By JOHN NJIRU jnjiru@ke.nationmedia.com and KENFREY KIBERENGE
In Summary
- First indigenous Kenyan to qualify as an actuary explains the dearth of qualified local peers
The latest move comes in the wake of the recent winding up of Concorde Insurance. The 38-year-old underwriter failed to pay claims and was placed under statutory management following in the path of seven other firms that have previously succumbed to imprudent underwriting.
Actuaries – professionals trained to deal with the financial impact of risk and uncertainty who are highly skilled in conducting risk assessments in businesses – are seen to be key to avoiding such incidents.
The Insurance Regulatory Authority (IRA) has directed all Kenyan underwriters to employ actuaries to prevent future losses since since the business of underwriting is full of uncertainties.
Kenya is home to 48 insurance companies; the latest entrant being Resolution Health. Unfortunately, there are fewer than 20 resident actuaries who are expected to handle the huge risk market.
Even though the number of students undertaking actuarial science courses has been rising, there are few who qualify. Experts attribute this to the rigorous nature of the course.
“The fundamental role of an actuary is to analyse the past to project into the future. His or her role is to calculate the probability of risks and estimate the risks that will happen. This involves a lot of mathematics and very detailed formulas,” says Geoffrey Nzau, the first indigenous Kenyan to fully qualify as an actuary.
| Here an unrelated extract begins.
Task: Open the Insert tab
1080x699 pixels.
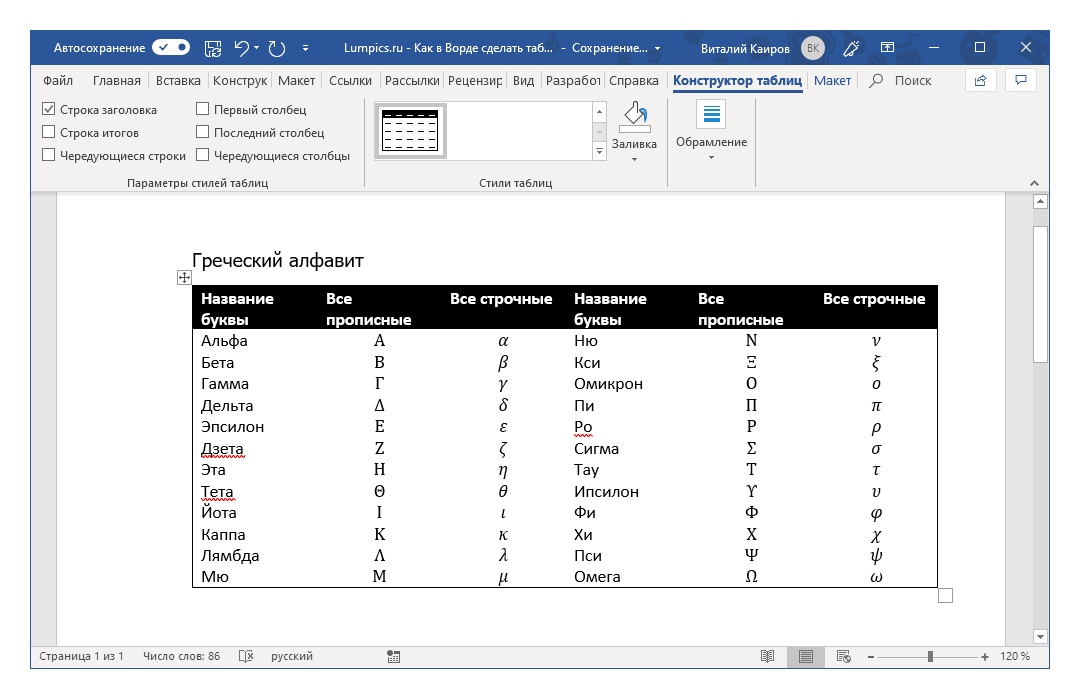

He explains the dearth of qualified actuaries in the local market as being linked to the rigorous course of study.
“The (actuarial) course is full of mathematics, and students must be ready to sacrifice. You can’t be studying actuarial science and partying at the same time. You have to choose one or the other. But the fruits of the profession are worth the sacrifice,” says Mr Nzau.
The 49-year-old actuary was one of the four Kenyans sponsored by the government in 1986 to pursue actuarial studies in the United Kingdom. At one time, Mr Nzau was in charge of Alexander Forbes in 11 African countries. He retired in 2011 to go into private business.
He says that despite the allure of good pay, there are few qualified actuaries in Kenya, and there is a need to increase the number. As of December last year, only 388 of 595 students admitted to study
Actuarial Science had graduated since the introduction of the course by the University of Nairobi in 2000 followed by JKUAT in 2005.
By last year virtually every local university was offering an undergraduate degree in actuarial science. A degree is the first step for someone pursuing the actuarial profession.
The actuarial profession is regulated by a number of global bodies that include the Canadian Institute of Actuaries (CIA), Britain’s Institute and Faculty of Actuaries (IFA), Institute of Actuaries of Australia (IAA) and American Actuarial Society (AAS).
To qualify as a member of the FIA in the UK, one has to successfully complete 10 exams.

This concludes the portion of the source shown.